Then, as the other charged, Gavin sidestepped with perfect ease, and, when the beach-comber wheeled clumsily to face him, threw one foot forward and at the same time pushed the larger man's shoulder violently with his open palm. It was a repetition of the "leverage theory" Gavin had so recently been expounding to his antagonist. It caught the lunging giant at precisely the right non-balance angle, as he was turning about. And, for the second time, the beach-comber sat down on the trampled sand, with unexpected suddenness and force.

Gavin Brice laughed aloud, with boyish mischief, and stood back, waiting for the cursing madman to scramble to his feet again. But, as the beach comber leaped up—and before he could get fairly balanced on his legs—another foot-and-palm maneuver sent him sprawling.

This time the puffing and foaming and insanely-badgered man did not try at once to rise. Instead, his hand whipped back to his thigh.

"My clumsy friend," Brice was saying, pleasantly, "I'm afraid you'll never win that watch. Shall we call it a day and quit? Or—"

He broke off with an exclamation of genuine wrath. For, with astonishing swiftness, the big hand had flown to the hip of the ragged trousers, had plucked a short-bladed fishing knife from its sheath, and had hurled it, dexterously, with the strength of a catapult, straight at his smiling adversary's throat.

The sub-tropic beach comber and the picaroon acquire nasty tricks with knives, and have an uncanny skill at their use.

Brice twisted to one side, with a sharp suddenness that all but threw his back out of joint.
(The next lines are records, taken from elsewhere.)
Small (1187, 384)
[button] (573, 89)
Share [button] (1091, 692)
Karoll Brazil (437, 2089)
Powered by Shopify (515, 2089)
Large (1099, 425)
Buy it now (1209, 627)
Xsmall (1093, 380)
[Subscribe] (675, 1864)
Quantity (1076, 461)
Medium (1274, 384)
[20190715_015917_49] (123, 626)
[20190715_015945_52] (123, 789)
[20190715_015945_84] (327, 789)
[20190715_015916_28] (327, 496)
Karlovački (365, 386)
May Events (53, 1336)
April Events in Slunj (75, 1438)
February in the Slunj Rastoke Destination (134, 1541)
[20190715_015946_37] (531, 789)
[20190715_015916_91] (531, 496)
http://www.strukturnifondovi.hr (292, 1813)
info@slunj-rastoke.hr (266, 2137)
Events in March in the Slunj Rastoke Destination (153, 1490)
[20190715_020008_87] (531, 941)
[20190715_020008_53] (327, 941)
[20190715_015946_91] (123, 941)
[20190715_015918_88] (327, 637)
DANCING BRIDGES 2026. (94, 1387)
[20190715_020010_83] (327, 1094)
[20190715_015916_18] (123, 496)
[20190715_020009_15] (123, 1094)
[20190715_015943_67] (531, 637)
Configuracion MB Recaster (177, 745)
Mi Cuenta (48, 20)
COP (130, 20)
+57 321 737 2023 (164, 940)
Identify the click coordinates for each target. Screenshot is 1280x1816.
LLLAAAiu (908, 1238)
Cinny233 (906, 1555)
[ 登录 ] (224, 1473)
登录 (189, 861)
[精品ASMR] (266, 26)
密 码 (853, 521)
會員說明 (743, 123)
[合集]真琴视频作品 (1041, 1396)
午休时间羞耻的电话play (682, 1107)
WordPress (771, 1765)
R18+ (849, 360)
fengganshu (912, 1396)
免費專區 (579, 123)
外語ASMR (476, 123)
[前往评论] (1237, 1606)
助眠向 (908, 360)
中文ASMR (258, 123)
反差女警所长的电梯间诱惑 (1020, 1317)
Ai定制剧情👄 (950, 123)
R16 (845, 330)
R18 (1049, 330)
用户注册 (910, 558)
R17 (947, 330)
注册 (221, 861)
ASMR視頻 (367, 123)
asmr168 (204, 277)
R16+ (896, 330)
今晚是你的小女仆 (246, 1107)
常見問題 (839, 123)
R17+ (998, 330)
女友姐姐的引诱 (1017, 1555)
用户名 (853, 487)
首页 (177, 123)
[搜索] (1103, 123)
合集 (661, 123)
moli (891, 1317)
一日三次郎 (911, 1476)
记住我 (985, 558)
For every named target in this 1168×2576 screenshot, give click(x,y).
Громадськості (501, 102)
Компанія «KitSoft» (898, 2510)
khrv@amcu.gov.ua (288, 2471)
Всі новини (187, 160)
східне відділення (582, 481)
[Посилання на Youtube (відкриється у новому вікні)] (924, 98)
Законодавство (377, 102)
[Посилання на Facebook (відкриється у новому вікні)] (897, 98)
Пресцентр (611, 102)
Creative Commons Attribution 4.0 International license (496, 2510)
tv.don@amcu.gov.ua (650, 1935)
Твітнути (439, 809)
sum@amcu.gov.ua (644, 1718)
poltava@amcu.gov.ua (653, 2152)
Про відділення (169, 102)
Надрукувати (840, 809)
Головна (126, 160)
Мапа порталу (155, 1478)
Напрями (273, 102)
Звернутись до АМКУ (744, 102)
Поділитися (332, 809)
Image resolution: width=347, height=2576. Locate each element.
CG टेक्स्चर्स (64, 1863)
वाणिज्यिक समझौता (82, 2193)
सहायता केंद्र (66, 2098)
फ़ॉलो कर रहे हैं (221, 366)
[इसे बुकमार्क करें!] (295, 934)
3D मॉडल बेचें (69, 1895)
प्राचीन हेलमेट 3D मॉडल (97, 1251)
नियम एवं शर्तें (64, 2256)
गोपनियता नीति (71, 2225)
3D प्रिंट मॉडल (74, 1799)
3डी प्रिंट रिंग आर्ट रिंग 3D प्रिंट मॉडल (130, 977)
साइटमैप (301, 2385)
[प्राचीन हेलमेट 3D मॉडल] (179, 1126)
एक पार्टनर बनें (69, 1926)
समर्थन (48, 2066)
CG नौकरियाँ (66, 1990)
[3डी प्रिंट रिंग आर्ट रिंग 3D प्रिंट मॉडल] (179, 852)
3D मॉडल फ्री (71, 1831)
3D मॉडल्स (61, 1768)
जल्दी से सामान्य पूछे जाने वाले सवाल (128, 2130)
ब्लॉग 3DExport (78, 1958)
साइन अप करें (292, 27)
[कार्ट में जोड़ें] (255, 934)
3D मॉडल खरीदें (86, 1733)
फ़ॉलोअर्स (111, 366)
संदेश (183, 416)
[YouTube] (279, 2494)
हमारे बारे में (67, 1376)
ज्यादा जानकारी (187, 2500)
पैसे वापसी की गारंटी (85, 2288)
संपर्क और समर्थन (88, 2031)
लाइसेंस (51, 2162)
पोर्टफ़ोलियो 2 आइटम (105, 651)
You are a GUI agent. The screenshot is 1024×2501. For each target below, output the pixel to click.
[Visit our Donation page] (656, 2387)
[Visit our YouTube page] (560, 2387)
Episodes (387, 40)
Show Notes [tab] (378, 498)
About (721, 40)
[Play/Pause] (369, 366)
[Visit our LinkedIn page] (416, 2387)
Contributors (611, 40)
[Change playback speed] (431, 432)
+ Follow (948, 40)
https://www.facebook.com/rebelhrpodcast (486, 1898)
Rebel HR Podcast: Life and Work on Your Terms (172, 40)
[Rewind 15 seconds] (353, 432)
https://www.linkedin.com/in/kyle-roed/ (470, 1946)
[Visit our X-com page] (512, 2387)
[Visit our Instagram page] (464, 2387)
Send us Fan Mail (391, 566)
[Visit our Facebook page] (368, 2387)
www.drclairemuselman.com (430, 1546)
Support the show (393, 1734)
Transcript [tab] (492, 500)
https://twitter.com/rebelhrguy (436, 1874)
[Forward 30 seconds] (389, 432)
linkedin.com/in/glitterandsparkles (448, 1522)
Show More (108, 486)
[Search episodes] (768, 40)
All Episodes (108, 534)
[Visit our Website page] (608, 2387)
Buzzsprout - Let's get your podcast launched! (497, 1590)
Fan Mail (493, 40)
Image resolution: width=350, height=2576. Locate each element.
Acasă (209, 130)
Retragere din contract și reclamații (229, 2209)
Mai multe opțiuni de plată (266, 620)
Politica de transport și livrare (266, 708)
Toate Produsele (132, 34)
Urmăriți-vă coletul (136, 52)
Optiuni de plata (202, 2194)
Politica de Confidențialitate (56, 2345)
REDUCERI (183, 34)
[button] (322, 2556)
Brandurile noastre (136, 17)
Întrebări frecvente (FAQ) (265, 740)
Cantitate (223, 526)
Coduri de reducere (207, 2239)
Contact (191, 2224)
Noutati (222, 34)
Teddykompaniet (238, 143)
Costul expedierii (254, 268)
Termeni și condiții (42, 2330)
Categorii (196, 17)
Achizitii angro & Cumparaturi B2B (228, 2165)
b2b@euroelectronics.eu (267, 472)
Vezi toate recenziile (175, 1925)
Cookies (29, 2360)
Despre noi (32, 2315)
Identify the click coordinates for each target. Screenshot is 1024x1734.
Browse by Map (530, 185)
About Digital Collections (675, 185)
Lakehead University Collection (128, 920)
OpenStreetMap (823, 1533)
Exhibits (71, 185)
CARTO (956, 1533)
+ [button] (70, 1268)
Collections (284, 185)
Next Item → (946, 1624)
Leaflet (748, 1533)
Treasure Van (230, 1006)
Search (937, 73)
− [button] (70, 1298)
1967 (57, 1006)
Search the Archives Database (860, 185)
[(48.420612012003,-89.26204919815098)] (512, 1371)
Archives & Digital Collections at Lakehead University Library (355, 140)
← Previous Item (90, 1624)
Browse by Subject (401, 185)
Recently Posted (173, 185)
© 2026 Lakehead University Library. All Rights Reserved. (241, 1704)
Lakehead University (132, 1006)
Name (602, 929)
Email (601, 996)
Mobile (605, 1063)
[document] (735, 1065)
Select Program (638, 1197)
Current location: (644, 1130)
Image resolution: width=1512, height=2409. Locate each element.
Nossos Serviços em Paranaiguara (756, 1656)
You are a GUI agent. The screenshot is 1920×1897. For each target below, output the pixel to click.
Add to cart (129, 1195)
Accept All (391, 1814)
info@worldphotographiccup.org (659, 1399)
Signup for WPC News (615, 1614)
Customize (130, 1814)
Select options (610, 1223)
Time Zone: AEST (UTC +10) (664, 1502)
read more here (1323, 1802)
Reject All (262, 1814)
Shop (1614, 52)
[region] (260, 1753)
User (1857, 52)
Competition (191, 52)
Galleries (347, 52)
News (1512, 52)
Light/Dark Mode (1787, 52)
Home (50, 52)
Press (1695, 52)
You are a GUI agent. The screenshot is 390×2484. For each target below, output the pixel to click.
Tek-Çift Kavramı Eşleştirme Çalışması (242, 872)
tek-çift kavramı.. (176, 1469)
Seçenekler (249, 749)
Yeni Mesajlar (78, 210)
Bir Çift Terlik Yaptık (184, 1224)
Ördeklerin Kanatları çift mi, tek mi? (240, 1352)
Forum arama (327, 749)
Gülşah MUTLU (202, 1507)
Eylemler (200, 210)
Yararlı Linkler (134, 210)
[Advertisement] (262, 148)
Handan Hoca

The knife whizzed through the still air like a great hornet. The breath of its passage fanned Gavin's averted face, as he wrenched his head out of its path.

The collie had watched the supposed gambols of the two men with keen, but impersonal, interest. But here at last was something he could understand. Instinct teaches practically every dog the sinister nature of a thrown object. The man on the ground had hurled something at the man whom the collie had begun to love. That meant warfare. To the canine mind it could mean nothing else.

And, ruff a-bristle and teeth bared, the dog flew at the beach comber. The latter had followed his throw by leaping to his feet. But, as he rose, the collie was at him. For an instant, the furry whirlwind was snarling murderously at his throat, and the man was beating convulsively at this unexpected new enemy.

Then, almost before the collie could slash to the bone one of the hairy big hands that thrust him backward, Gavin Brice had reached the spot in a single bound, had shoved the dog to one side and was at the man.